So, along the way, I've met other celiac awareness activists with the same passion, and one in particular who actually created a program specifically for school nurses. "If you build it, they will come," right? Well, not always. Its a free program for anyone to request and provide their own school districts. Its clear, and simple to present, or to go through individually. I thought, (as I'm sure Sybil did) this would just blossom. Some seeds, however, take a bit longer to grow.
BUT----Yesterday, I was given the great privilege of actually presenting this program to nearly 100 school nurses! I'd been looking forward to this kind of event for nearly 16 years, when I was diagnosed with celiac and wanted to scream it from the rooftops. Yesterday was such an amazing opportunity----and it went fabulously.
The presentation (an hour in total) was so well received, with questions that followed and many who approached me after with more questions and with words of gratitude. This program was inspired by the very scene I have always imagined: a school nurse who recognizes the possibility of celiac and directs a family to their physician with the right questions. Sybil had previously distributed books and materials to her local schools, a seed of its own. And what one nurse learned from it helped her recognize possible symptoms in a very unhappy, unhealthy 4 year old. She provided mom with information, and the rest is history. This gave Sybil the passion and energy to then create Gabriel's Journey, a school nurse celiac education program.

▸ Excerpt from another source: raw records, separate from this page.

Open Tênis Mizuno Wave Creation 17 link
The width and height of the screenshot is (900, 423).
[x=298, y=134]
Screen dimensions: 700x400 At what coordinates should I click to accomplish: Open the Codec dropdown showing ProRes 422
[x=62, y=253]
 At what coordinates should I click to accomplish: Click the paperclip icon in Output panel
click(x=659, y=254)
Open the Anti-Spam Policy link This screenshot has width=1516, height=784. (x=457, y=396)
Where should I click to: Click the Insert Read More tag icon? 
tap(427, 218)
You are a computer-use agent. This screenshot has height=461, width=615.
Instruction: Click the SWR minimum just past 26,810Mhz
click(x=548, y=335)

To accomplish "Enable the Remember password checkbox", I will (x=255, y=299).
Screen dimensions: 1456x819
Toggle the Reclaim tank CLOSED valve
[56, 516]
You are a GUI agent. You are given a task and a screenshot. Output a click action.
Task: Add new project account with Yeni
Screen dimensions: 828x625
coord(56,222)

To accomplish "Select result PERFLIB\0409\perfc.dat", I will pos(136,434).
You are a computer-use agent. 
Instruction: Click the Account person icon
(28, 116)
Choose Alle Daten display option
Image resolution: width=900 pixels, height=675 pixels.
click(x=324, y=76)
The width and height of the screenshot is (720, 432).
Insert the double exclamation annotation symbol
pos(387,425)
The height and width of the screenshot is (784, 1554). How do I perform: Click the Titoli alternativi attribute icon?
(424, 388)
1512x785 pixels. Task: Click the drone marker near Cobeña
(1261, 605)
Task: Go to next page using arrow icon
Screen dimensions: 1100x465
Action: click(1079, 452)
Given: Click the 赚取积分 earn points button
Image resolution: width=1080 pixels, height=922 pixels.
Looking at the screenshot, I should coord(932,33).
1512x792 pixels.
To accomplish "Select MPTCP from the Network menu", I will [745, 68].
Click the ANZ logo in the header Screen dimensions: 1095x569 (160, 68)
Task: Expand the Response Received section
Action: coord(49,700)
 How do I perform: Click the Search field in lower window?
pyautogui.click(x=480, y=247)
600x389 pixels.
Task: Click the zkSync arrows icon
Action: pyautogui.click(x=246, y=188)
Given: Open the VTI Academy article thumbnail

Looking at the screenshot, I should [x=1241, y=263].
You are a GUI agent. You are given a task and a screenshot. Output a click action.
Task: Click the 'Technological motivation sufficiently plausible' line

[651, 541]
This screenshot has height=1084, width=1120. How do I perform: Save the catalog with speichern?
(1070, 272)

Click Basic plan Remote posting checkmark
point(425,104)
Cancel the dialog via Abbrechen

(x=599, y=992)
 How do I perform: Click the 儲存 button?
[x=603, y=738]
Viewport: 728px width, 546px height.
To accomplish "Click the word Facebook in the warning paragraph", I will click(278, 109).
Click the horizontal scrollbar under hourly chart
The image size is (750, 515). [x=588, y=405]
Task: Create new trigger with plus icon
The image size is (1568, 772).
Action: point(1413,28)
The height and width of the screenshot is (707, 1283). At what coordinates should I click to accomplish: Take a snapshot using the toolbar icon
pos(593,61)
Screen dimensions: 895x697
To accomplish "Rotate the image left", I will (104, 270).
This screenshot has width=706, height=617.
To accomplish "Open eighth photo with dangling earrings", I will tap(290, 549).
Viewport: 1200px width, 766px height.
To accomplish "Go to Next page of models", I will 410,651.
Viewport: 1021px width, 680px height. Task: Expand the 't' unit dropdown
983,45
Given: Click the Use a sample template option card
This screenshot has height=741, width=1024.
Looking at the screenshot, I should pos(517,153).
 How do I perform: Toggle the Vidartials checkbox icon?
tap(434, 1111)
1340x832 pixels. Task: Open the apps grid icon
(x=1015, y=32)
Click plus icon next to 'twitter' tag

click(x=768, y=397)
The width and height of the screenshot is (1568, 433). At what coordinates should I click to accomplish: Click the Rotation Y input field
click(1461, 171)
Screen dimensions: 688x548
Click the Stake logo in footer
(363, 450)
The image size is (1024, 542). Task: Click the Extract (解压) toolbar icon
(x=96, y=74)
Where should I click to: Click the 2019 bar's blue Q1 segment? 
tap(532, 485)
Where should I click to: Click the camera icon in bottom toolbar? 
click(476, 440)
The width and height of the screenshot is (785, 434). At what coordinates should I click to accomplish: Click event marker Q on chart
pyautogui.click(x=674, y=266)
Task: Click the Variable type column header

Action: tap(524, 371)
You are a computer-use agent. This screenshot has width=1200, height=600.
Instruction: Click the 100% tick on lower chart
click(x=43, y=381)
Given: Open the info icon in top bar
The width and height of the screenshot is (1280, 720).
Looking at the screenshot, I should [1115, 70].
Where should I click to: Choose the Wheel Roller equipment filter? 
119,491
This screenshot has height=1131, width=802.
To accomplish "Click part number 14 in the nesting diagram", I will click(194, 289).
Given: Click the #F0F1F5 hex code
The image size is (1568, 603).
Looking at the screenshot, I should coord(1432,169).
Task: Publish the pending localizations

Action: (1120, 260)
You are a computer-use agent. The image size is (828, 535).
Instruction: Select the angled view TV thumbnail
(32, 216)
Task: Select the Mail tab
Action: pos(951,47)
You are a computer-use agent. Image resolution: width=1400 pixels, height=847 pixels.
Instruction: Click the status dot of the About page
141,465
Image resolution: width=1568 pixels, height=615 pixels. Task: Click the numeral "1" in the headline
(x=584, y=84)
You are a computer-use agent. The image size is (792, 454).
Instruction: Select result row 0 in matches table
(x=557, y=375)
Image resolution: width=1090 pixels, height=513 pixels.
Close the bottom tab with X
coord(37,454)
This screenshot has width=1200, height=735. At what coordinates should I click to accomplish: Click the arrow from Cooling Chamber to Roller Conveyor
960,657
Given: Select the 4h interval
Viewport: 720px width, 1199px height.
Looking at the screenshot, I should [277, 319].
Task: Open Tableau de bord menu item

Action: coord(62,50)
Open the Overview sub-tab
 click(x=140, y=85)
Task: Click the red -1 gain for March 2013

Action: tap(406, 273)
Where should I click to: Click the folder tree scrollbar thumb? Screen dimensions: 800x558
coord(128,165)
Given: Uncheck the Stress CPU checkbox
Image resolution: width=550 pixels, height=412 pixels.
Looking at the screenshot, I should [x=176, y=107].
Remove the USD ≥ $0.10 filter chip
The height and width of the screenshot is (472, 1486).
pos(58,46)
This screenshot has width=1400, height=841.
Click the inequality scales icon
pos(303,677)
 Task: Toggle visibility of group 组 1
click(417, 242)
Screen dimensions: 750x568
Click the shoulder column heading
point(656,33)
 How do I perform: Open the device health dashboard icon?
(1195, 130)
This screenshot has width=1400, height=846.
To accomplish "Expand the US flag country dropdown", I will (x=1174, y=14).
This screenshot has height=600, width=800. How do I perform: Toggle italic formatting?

I not only referenced Gabriel, however, in this presentation, I referenced myself. This is very (very) personal to me. I WAS that child who grew up with undiagnosed celiac. My life, and my family's life, was impacted by my unanswered health issues. My kids' lives were impacted, being raised by a mom with undiagnosed celiac, (more tired, more anxious, and less happy than I would have been had I been gluten free. Not a doubt in my mind.) And my son's life was impacted with undiagnosed non-celiac gluten sensitivity. Once gluten free at age 11, (recognized through education with my own diagnosis) he became happier and healthier (even though I didn't see him as someone who was "sick" or "unhappy" to begin with.)
Anyone can offer this presentation to their local school. Personally, it would be a dream to do this presentation over, and over, and over, traveling and educating. (Of course, this kind of thing doesn't pay----and unless I found a way to make this my paid "job" it is unrealistic, unfortunately.) But I'm happy to do this locally---and ecstatic that it went so well.